(EXERCISE DIRECTIONS)
Reproduce every one of the lines below verbatim, omitting the pictures.

(DATASET RECORDS)

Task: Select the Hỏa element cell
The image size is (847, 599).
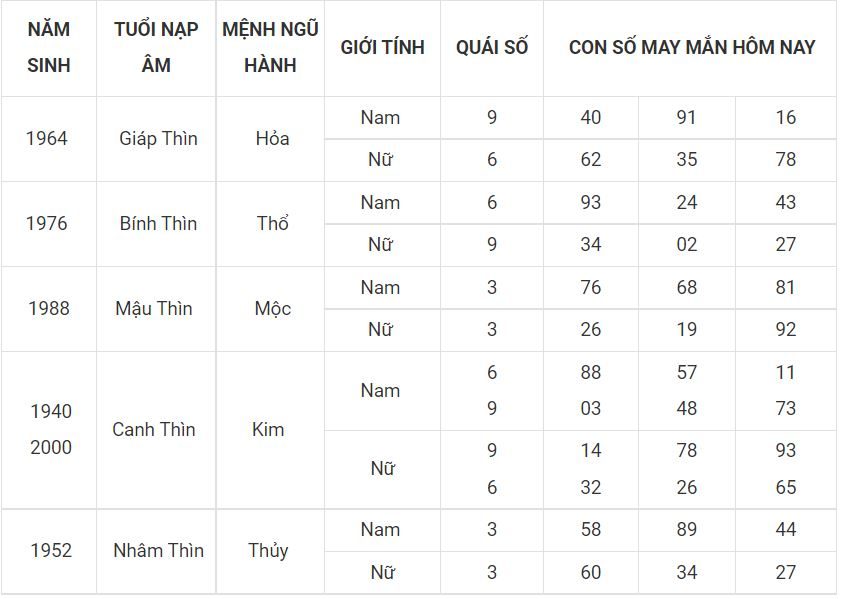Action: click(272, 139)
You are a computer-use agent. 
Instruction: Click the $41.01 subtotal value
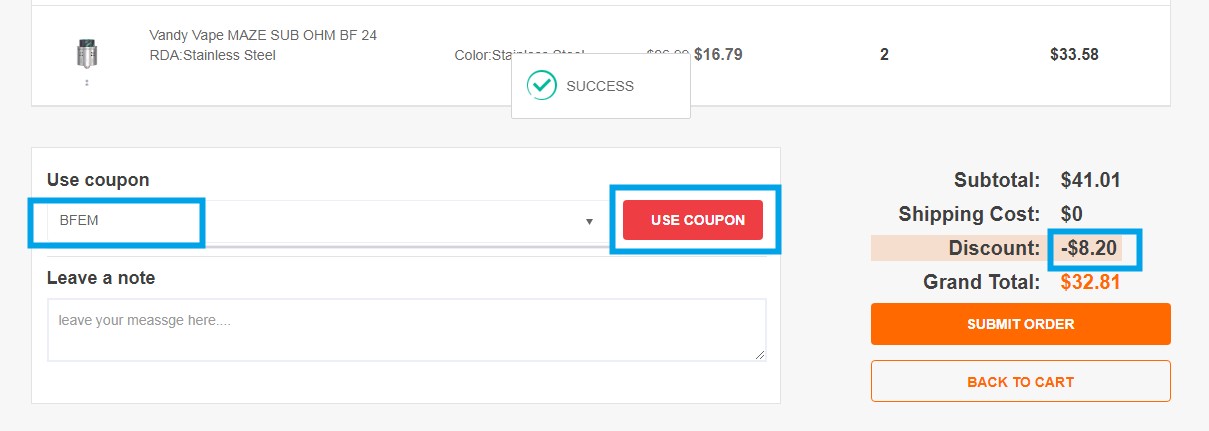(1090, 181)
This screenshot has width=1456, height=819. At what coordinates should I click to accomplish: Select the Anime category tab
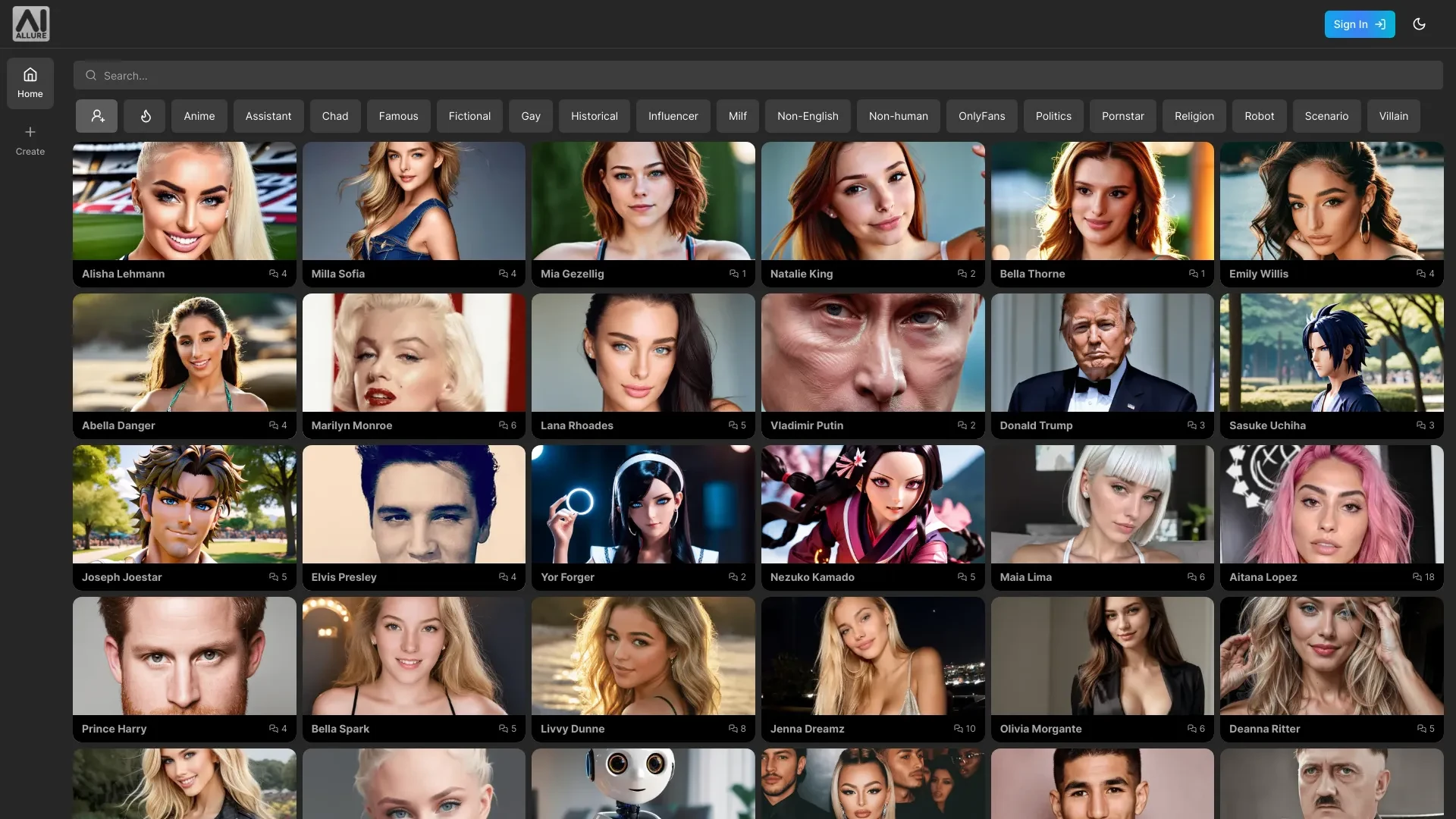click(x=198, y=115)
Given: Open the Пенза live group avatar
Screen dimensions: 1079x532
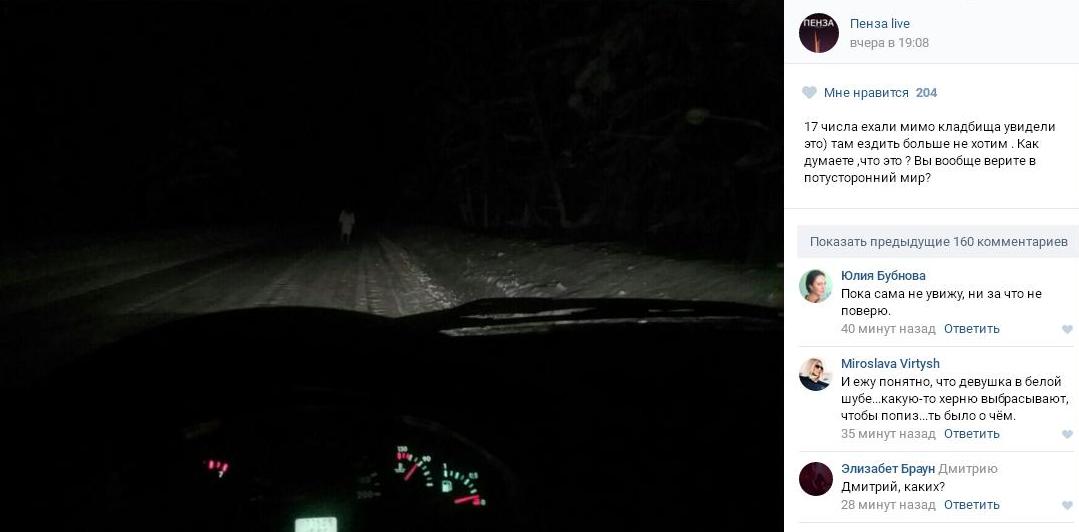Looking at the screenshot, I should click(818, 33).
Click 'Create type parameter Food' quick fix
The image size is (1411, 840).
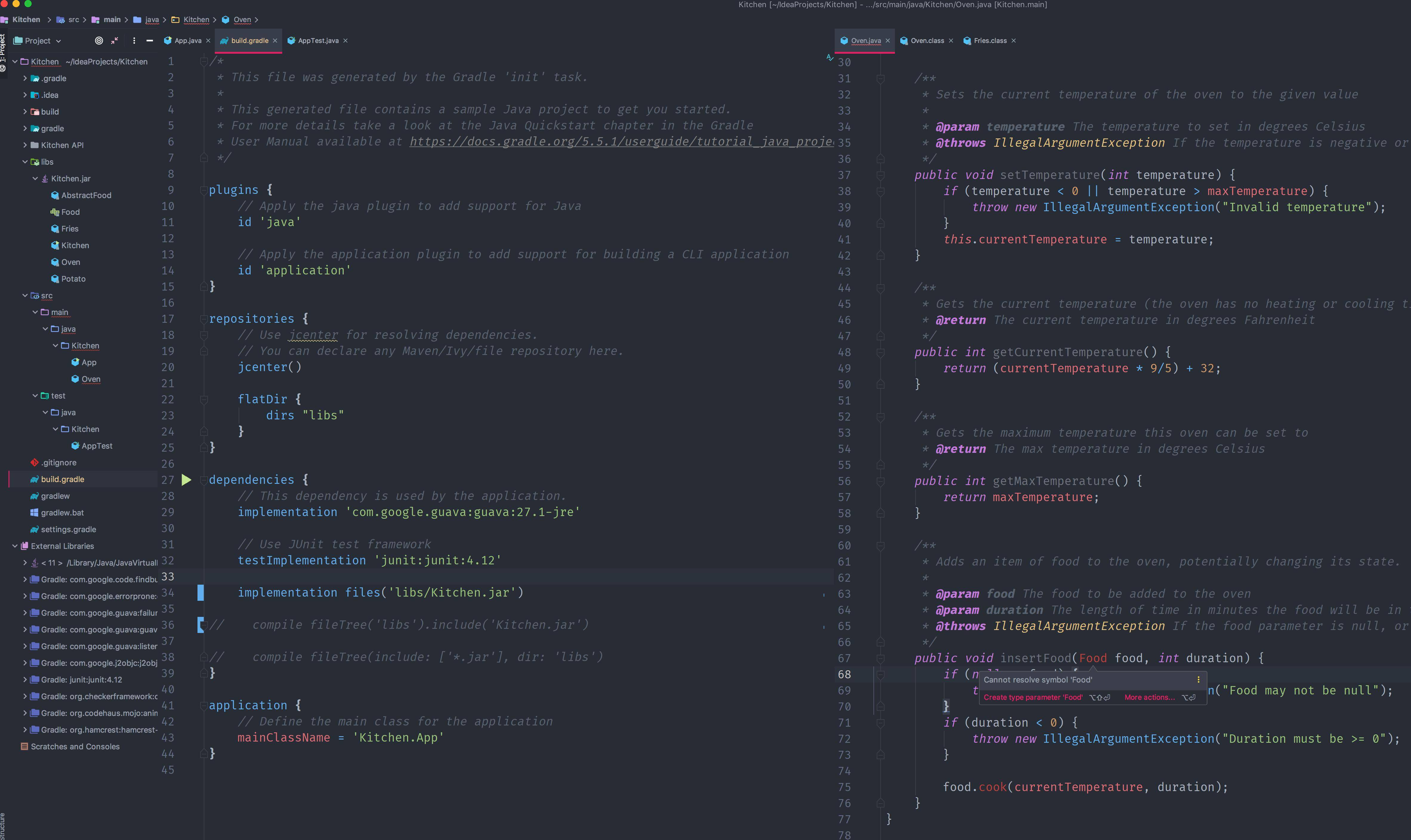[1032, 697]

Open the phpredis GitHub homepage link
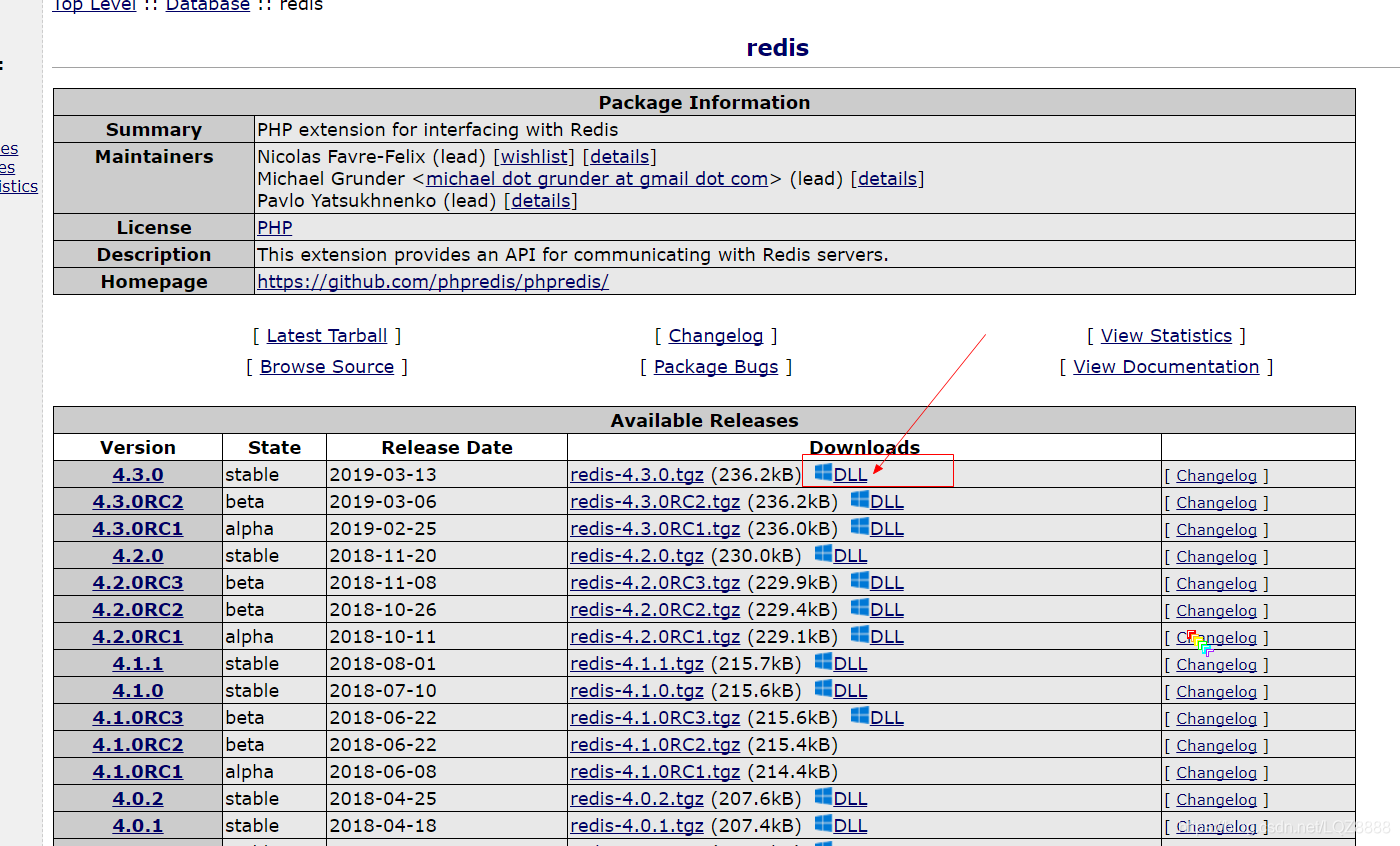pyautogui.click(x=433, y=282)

(TASK RESPONSE)
Task: Select the Hỏa element cell
The image size is (847, 599).
Action: click(272, 139)
You are a computer-use agent. 
Instruction: Click the $41.01 subtotal value
(1090, 181)
This screenshot has width=1456, height=819. At what coordinates should I click to accomplish: Select the Anime category tab
click(x=198, y=115)
Given: Open the Пенза live group avatar
Screen dimensions: 1079x532
Looking at the screenshot, I should click(818, 33).
Click 'Create type parameter Food' quick fix
The image size is (1411, 840).
[1032, 697]

Open the phpredis GitHub homepage link
pyautogui.click(x=433, y=282)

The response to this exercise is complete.